>>>>

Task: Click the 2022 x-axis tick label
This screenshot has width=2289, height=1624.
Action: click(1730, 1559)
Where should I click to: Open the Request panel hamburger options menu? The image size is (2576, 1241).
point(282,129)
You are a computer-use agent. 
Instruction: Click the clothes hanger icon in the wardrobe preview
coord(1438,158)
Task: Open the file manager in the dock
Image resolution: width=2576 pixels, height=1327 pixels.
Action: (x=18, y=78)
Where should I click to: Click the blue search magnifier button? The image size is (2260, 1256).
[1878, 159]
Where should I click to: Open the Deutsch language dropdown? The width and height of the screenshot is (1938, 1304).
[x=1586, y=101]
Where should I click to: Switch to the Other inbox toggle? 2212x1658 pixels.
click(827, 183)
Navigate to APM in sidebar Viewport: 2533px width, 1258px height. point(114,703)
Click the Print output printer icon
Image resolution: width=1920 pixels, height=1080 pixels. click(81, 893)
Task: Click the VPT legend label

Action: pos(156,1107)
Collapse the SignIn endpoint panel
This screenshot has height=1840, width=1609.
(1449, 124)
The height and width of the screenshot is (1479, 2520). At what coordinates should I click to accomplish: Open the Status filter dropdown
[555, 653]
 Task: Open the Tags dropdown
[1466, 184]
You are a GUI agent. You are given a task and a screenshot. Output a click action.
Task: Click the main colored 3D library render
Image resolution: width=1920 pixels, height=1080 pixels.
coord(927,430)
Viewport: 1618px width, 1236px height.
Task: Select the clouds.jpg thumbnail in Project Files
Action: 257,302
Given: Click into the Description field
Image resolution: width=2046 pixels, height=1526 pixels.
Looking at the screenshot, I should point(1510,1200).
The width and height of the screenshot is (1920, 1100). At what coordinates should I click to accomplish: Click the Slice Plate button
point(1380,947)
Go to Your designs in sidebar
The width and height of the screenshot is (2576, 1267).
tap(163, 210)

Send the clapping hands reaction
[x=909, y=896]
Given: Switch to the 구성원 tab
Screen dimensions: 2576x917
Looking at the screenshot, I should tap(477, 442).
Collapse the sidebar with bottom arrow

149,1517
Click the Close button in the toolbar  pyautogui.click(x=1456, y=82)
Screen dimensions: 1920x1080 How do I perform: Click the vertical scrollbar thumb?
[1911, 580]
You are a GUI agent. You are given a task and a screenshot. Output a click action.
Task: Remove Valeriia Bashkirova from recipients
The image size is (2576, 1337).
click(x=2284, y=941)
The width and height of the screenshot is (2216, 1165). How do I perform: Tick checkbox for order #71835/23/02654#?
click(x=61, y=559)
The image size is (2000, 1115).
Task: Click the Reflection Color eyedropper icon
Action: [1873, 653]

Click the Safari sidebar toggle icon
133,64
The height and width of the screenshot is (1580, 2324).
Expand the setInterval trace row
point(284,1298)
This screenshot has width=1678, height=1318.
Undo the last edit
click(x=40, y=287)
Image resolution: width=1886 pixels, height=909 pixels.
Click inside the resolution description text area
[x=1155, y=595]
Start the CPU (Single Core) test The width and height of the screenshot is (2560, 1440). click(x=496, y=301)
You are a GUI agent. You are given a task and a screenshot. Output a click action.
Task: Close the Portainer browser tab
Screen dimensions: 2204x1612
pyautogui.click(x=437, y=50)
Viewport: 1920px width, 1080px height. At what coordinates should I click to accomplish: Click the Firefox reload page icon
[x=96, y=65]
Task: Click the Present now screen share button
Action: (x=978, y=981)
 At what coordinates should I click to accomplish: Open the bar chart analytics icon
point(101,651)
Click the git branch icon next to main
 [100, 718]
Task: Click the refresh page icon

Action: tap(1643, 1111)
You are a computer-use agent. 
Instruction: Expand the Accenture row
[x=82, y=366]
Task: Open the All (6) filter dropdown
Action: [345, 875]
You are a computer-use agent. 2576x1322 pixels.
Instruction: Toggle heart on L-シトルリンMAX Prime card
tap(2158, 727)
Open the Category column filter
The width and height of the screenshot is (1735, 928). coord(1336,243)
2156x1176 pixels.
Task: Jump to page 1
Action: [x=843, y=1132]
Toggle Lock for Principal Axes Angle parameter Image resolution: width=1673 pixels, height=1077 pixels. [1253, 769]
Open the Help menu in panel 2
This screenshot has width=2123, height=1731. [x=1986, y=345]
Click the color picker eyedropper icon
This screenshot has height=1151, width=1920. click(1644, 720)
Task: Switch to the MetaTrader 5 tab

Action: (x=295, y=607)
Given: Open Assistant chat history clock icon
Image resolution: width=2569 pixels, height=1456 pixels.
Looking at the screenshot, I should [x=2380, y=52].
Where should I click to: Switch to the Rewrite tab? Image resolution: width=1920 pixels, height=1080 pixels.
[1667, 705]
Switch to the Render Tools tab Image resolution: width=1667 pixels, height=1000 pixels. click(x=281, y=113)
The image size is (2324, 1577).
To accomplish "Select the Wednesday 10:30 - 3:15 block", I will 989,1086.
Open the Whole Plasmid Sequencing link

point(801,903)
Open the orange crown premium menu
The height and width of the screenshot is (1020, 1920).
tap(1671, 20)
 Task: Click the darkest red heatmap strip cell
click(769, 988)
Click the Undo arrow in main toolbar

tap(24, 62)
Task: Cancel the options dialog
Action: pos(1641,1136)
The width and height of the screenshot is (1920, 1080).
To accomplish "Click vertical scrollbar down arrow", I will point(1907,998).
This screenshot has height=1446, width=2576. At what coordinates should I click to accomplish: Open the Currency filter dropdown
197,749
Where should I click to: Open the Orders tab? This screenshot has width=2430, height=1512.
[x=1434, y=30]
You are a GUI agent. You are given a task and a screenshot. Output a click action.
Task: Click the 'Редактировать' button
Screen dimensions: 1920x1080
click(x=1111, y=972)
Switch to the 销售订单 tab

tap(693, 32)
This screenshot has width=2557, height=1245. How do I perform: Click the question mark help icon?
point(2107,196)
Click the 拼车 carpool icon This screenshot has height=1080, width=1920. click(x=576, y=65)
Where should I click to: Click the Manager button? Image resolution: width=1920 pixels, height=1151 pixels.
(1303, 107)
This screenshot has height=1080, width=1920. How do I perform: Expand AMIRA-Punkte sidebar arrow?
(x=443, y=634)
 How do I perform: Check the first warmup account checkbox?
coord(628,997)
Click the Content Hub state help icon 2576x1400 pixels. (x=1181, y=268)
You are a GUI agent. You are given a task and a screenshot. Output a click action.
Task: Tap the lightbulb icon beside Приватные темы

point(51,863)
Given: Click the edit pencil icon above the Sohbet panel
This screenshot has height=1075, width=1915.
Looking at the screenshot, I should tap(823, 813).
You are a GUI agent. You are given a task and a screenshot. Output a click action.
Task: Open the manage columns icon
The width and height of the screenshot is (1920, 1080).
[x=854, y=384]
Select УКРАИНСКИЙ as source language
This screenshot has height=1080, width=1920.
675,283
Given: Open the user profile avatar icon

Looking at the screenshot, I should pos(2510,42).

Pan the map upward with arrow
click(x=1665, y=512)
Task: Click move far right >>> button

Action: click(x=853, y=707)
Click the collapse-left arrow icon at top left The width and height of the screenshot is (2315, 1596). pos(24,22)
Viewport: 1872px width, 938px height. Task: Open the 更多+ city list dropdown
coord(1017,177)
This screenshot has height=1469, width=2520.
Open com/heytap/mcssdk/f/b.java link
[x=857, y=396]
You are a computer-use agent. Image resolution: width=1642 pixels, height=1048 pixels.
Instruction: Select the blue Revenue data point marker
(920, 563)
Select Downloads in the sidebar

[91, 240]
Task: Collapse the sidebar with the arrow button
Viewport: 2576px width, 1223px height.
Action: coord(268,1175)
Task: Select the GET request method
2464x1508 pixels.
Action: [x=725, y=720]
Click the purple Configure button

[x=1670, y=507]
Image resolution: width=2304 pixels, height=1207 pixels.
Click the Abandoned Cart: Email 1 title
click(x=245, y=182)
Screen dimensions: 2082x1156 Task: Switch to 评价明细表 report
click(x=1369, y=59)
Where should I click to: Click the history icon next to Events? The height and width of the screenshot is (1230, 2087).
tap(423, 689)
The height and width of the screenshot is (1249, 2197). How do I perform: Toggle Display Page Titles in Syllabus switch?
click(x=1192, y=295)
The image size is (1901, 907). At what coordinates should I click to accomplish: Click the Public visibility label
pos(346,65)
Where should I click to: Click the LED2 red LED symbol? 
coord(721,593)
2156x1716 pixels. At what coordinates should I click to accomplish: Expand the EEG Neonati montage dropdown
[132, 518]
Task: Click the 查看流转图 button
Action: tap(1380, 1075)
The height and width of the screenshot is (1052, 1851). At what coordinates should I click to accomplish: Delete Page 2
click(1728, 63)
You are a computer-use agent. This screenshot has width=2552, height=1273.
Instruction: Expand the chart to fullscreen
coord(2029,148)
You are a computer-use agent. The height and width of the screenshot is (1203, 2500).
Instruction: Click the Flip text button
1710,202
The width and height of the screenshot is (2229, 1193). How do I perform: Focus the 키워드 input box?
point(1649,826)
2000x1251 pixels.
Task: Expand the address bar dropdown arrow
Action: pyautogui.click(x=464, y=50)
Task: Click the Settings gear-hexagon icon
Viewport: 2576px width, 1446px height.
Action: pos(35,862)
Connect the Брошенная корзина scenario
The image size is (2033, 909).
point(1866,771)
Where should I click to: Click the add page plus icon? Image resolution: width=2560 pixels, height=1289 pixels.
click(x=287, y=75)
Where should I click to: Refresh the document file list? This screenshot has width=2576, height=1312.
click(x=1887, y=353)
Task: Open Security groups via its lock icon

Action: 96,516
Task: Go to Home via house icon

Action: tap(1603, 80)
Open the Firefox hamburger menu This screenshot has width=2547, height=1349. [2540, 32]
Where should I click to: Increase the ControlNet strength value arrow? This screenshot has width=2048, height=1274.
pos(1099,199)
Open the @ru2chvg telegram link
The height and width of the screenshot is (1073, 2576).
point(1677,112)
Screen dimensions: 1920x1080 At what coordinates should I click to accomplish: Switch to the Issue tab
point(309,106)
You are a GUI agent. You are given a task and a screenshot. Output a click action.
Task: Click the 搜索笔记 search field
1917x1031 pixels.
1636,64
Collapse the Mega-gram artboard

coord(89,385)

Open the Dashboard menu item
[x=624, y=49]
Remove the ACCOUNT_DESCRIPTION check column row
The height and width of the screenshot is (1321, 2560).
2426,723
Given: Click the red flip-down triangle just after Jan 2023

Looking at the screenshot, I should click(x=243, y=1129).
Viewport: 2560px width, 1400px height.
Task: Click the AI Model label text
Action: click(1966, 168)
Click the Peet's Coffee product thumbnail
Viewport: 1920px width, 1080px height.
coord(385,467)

<<<<

Assigned task: Output only an exact transcription of the lines above from the one with "Viewport: 2576px width, 1446px height." up to and including the one with "Open the Firefox".

Written answer:
Viewport: 2576px width, 1446px height.
Action: pos(35,862)
Connect the Брошенная корзина scenario
The image size is (2033, 909).
point(1866,771)
Where should I click to: Click the add page plus icon? Image resolution: width=2560 pixels, height=1289 pixels.
click(x=287, y=75)
Where should I click to: Refresh the document file list? This screenshot has width=2576, height=1312.
click(x=1887, y=353)
Task: Open Security groups via its lock icon

Action: 96,516
Task: Go to Home via house icon

Action: tap(1603, 80)
Open the Firefox hamburger menu This screenshot has width=2547, height=1349. [2540, 32]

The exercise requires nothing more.